A smother-mother who simply cannot let go, Beate runs her environmentally-conscious household with an acute focus on staying healthy. When her children's hamster dies, she seals it in kitchen wrap so that the back-yard funeral will be cleaner and safer for everyone involved. If she could get stool samples from her family after each meal, she would no doubt be waiting in the bathroom with an open petri dish in hand as each member of her family crapped out his most recent meal.
Although Tom is about to start work in a new civil service position at a local hospital, his mother is not about to release him from her fiercely manipulative claws. Beate has already convinced Tom's father to renovate their attic and turn it into a spare apartment for Tom, where he can come and go as he pleases (but never ever have to leave home).
To no one's surprise, Tom has grown up with a series of nervous tics and phobias. He is terrified of raindrops. In order to get up the courage to get through certain fearsome tasks he must often resort to singing his favorite childhood song. When Harald (the worker he will replace on the hospital's staff) offers him the use of the tiny onsite apartment he is vacating, Tom gets his first whiff of freedom from Beate's craziness.

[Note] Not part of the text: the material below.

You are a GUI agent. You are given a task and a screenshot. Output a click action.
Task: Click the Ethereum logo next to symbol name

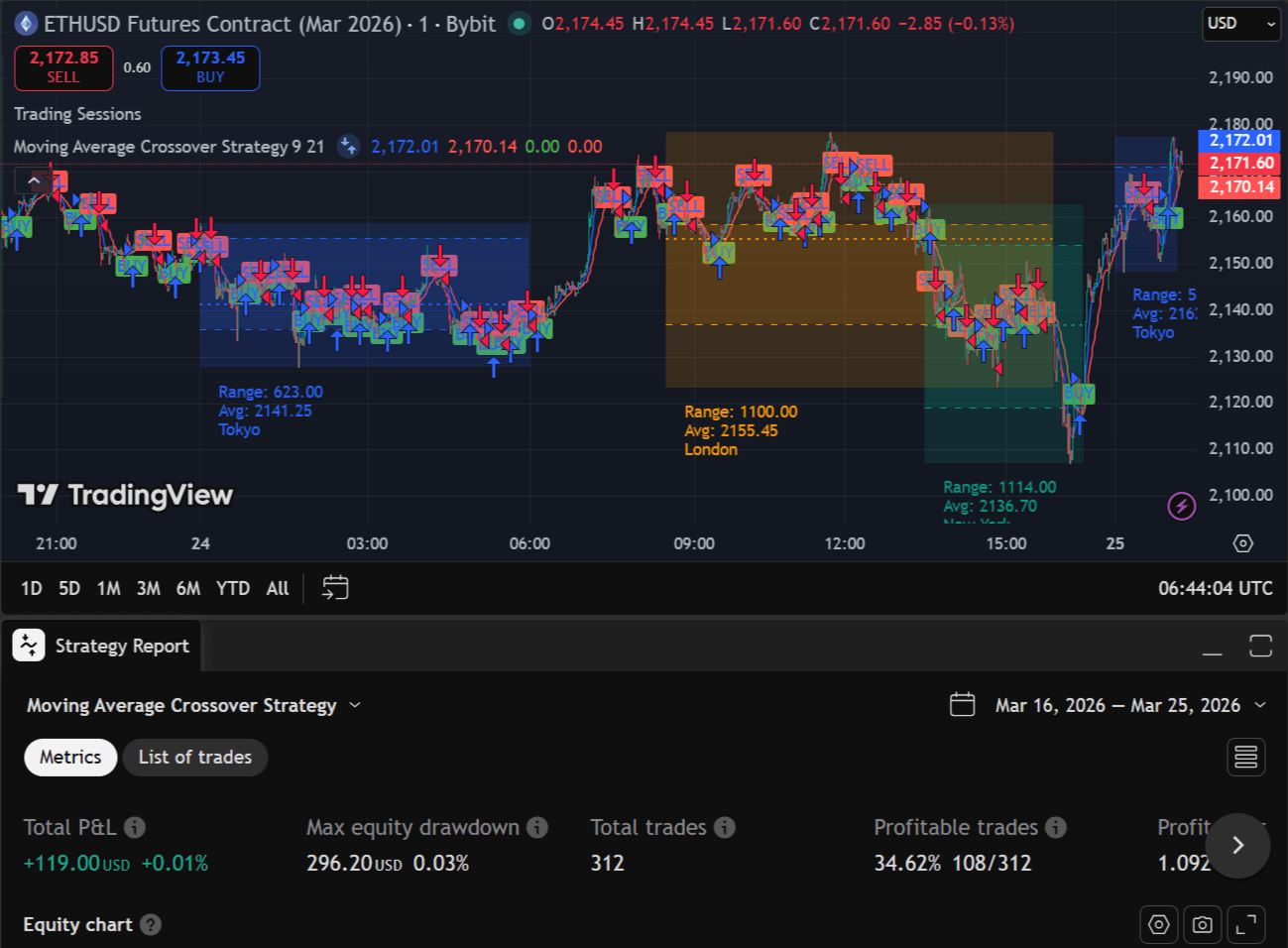click(x=25, y=24)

One night, as stormy weather crosses Germany and Beate is about to serve dessert, the family hears a loud crash. When a neighbor points to a large hole in the roof of the Schuhmann-Weil's suburban home, they discover that an "ice bomb" that has fallen from the sky. Although Horst has dutifully saved a sample of the ice and put it in their kitchen freezer, Beate is quick to realize that, as the ice starts to melt, it is leaking through the ceilings and walls and smells absolutely horrible.
Forced to live in the underground bunker they once built in the back yard (which is conveniently stocked with 20-year-old cans of ravioli), Tom barely manages to escape being forced to share a bed with his mother. Meanwhile, Elfie (Heike Jonca), one of the hospital's janitorial staff, has taken a quirky liking to him and run interference on Tom's behalf when Beate shows up at his new place of work to insist that her son return home.
What follows is a comedic/pathetic tug of war as Tom seeks shelter from his mother's insanity by staying in his new apartment at the hospital and hanging out with Elfie. Elfie's niece Lucie (Katharina Schuttler) is an aspiring actress who first caught Tom's eye in a television commercial for a snack food bar. When they meet in real life, all hell breaks loose.
Shocked by Tom's rebellious behavior, Beate has alerted the media that her son has ended up in a "mental institution" as a result of the trauma from the ice bomb incident. When the insurance adjustor takes one look at the ice sample Horst has saved, he informs Horst and Beate that their insurance was only for sleet damage -- not for ice damage -- and therefore the insurance company will not pay for the repairs to their home. Not used to taking "no" for an answer, Beate enlists the media's help in getting the ice bomb analyzed. The news that its contents could only have come from a passing airplane's chemical toilet leaves her completely undone.
For those who remember how Jacque Tati's film, Mon Oncle (1958), mocked modern suburbanites who are too quick to embrace the latest fads, this will b e a very likeable, if occasionally predictable film. Part of The Ice Bomb's charm lies in demonstrating how the younger generation's naive confusion plays out in sharp contrast to Elfie's jaded outlook on life and Tom's overly neurotic parents. A deliciously ironic surprise ending awaits those who believe in karma.